-- WHAT YOU HAVE TO DO --
Please output the lines from the one with "Image resolution: width=810" through the end of the data exactly as written, omitting all pictures.

-- PROVIDED DATA --
____________________

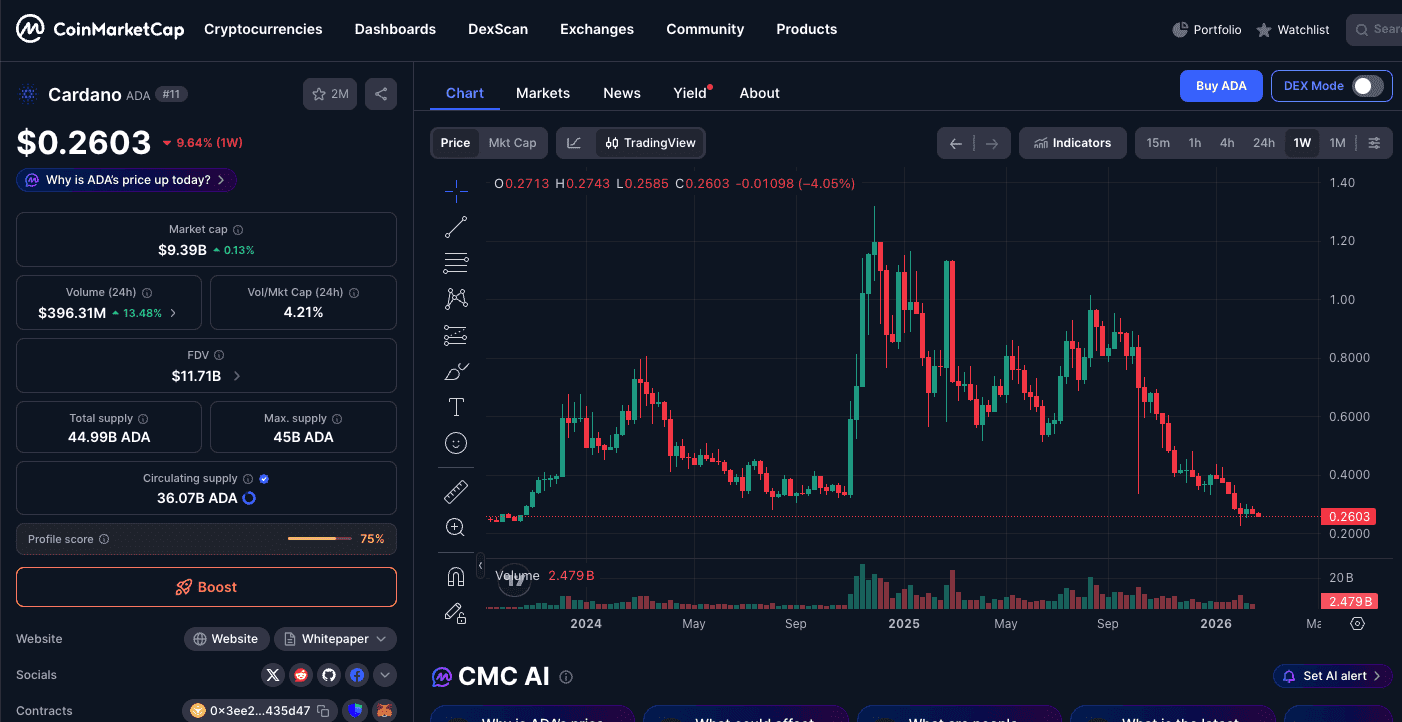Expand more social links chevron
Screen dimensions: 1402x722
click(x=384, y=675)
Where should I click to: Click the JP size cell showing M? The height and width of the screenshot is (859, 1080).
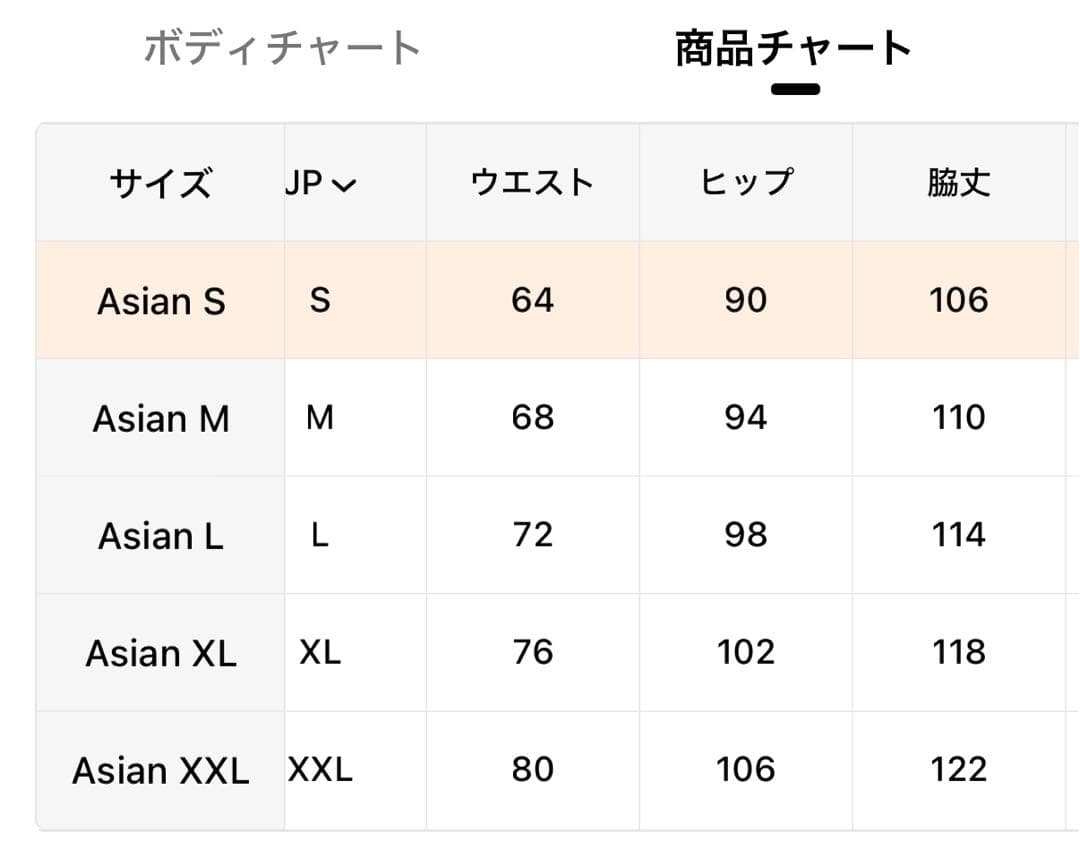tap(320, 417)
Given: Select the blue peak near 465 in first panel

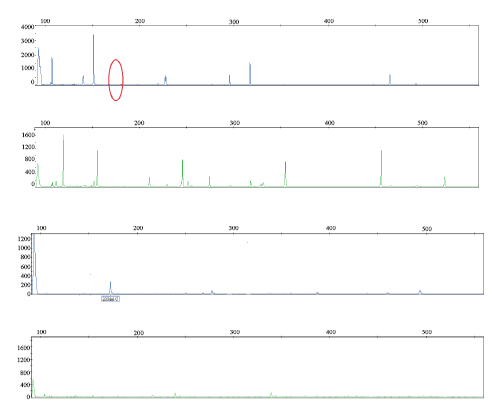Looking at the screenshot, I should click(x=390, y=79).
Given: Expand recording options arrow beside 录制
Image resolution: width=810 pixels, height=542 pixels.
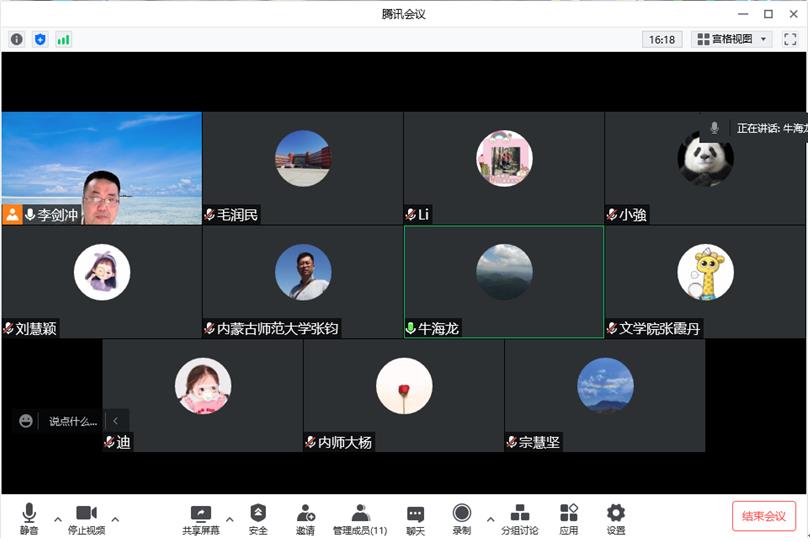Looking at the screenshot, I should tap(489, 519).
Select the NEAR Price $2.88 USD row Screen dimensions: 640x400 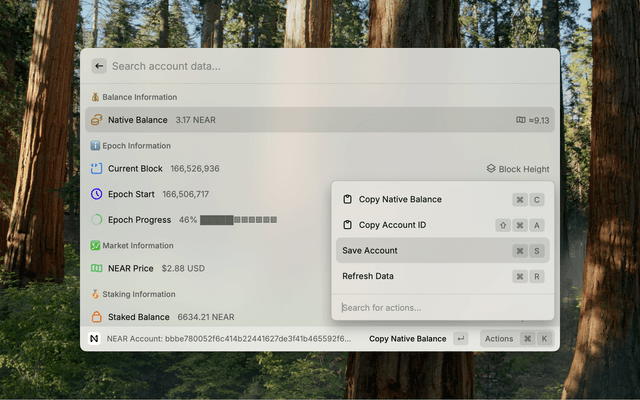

____________________

-- COMPLETED EXERCISE --
Image resolution: width=810 pixels, height=542 pixels.
Looking at the screenshot, I should tap(489, 519).
Select the NEAR Price $2.88 USD row Screen dimensions: 640x400 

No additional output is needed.